Riggiola, a Pompton Lakes, N.J., resident who grew up in the borough and served on its council, worries Chemours could be crippled by the weight of nationwide pollution cleanup bills the company carried away from DuPont’s remaining enterprises. Those expenses, she said, might weaken Chemours’ ability to follow through on a more-than-500-acre cleanup at a former DuPont explosives plant in her community.
“To me, it’s a sad day because I don’t know what’s going to happen,” said Riggiola, a member of a community advisory group. The organization recently asked federal officials to investigate the new company’s ability to meet its obligations for cleaning up mercury, lead and other pollutants in soil, lake sediments and groundwater, including toxic solvent vapors surfacing under hundreds of homes.

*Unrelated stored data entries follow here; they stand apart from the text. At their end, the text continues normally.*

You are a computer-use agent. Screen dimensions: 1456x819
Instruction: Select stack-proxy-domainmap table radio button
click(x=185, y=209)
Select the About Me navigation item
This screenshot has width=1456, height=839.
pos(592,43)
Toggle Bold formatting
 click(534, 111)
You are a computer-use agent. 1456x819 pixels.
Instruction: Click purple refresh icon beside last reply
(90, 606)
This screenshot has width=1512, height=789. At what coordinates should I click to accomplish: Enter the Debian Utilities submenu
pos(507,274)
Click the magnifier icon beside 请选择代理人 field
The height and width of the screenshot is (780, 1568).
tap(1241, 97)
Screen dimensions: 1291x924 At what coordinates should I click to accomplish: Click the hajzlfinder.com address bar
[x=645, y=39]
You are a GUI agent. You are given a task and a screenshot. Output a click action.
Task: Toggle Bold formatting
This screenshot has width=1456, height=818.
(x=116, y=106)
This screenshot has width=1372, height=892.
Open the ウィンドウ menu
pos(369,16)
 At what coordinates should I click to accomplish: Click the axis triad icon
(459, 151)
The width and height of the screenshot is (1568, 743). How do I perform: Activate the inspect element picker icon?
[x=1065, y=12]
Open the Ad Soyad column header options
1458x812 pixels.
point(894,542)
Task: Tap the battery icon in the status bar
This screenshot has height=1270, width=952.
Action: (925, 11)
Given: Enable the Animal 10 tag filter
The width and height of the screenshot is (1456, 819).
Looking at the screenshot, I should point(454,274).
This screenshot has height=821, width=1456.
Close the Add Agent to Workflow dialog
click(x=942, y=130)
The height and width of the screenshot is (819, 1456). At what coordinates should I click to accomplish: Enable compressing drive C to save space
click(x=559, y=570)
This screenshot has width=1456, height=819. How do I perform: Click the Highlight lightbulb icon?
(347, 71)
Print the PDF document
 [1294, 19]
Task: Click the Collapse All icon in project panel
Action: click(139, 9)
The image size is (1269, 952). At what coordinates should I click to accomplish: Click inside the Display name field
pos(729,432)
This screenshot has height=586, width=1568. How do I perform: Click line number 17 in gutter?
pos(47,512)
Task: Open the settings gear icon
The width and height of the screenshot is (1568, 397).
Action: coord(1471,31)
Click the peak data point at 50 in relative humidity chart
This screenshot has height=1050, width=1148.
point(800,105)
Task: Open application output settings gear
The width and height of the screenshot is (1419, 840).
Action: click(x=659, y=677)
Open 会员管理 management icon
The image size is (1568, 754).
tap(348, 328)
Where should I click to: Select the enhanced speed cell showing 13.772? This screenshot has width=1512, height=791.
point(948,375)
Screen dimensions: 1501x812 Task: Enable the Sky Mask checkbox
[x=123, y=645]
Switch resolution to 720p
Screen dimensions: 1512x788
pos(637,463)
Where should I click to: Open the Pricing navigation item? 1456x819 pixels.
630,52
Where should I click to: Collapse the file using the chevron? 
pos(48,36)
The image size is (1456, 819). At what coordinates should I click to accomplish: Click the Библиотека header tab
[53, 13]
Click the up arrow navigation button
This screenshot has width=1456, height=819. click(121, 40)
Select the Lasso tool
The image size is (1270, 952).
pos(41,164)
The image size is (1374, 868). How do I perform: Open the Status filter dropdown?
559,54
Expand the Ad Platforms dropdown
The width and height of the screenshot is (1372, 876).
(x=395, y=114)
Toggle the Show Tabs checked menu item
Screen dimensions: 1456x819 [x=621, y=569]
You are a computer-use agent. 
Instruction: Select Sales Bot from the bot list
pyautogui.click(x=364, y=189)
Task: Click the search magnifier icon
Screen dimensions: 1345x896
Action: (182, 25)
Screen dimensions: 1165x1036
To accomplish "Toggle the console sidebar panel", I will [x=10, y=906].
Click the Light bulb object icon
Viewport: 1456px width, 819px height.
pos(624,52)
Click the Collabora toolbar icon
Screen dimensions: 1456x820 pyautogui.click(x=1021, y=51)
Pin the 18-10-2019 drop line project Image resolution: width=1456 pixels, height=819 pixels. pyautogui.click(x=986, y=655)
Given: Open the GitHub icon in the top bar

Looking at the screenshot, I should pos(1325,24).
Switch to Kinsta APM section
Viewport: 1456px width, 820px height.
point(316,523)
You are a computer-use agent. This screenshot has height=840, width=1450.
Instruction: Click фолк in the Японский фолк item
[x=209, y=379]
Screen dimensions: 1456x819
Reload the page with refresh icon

Chemours this week completed its spinoff from DuPont and launched as an independent, publicly traded company, with headquarters in Wilmington.
At spots around Delaware, New Jersey and across the country, Chemours is now tied to 190 current or potential DuPont legacy cleanup sites under various programs.
Company legal disclosures estimated the cleanup liability at $295 million, with a possibility of topping $1 billion. Thousands of toxic-exposure, asbestos and contamination claims also are working through court systems nationwide, with a large number focused on water-supply contamination in West Virginia and Ohio.
Company officials have said they are confident the obligations will be covered, although Pompton Lakes, a former explosives plant, was identified as the lone site where expenses might have a “material” effect on company liquidity for a period, but not its overall financial position.
“These are well-characterized liabilities,” said Marc Vergnano, a former DuPont executive vice president and Chemours’ first CEO. “DuPont managed the environmental liabilities extremely well, and I am confident we will continue to do that.”
Dave Carter, president of Delaware Audubon, said that Delaware has good examples of reasons to watch closely, including the $100 million-plus, taxpayer-financed cleanup of the former Standard Chlorine/Metachem Products Superfund site near Delaware City.
The Standard-Metachem property once ranked as one of the world’s largest producers of chlorinated benzene ingredients for herbicides, pesticides and pharmaceuticals. In 2002, however, after years of company cleanup promises to federal and state regulators, its owners declared bankruptcy and walked away from millions of pounds of chemicals, more than $60 million in debts and acres of deeply contaminated land, leaving the expense to the public.
The most hazardous Standard-Metachem areas, EPA officials acknowledge, might remain under protective controls for a century or more.
“I think reorganizing companies and moving them around should not be a way to get out of liabilities for the damage they’ve caused,” Carter said.
Bill Wolfe, a former New Jersey Department of Environmental Protection regulator who now works as an environmental watchdog, speculated that DuPont’s Chemours spinoff might have been one of the spurs for a recently announced EPA look at the wider issue of company ability to pay cleanup bills.
Federal officials said they would also try to determine if “financial assurance” checks account for the full range of company liabilities.
“Even if it doesn’t have anything directly to do with the (Chemours) spinoff and us shining a light on it, it’s important,” said Wolfe, who now directs New Jersey’s Public Employees for Environmental Responsibility office.
“There’s a huge potential liability. Industry has been very adept at keeping it under the public radar,” Wolfe said. “The investors are on the hook, though. At some point, either through litigation or regulation, they’re going to have to pony up.”
The EPA has good reason to watch spinoffs involving big companies with big pollution liabilities, Wolfe said. Last year, the federal government reached a multibillion-dollar settlement with Kerr-McGee over a complex company breakup that left one of the resulting corporations unable to meet massive cleanup obligations.
Of 37 sites worldwide, the new Chemours company would have only two production locations in Delaware.
Its largest and oldest titanium dioxide plant, at Edge Moor in Wilmington, already is under corrective action oversight and studies because of hazardous-waste management concerns.
Chemours also would take on the Chambers Works fluoroproducts plant in Deepwater, N.J., at the foot of the Delaware Memorial Bridge, and operations in Elkton, Md.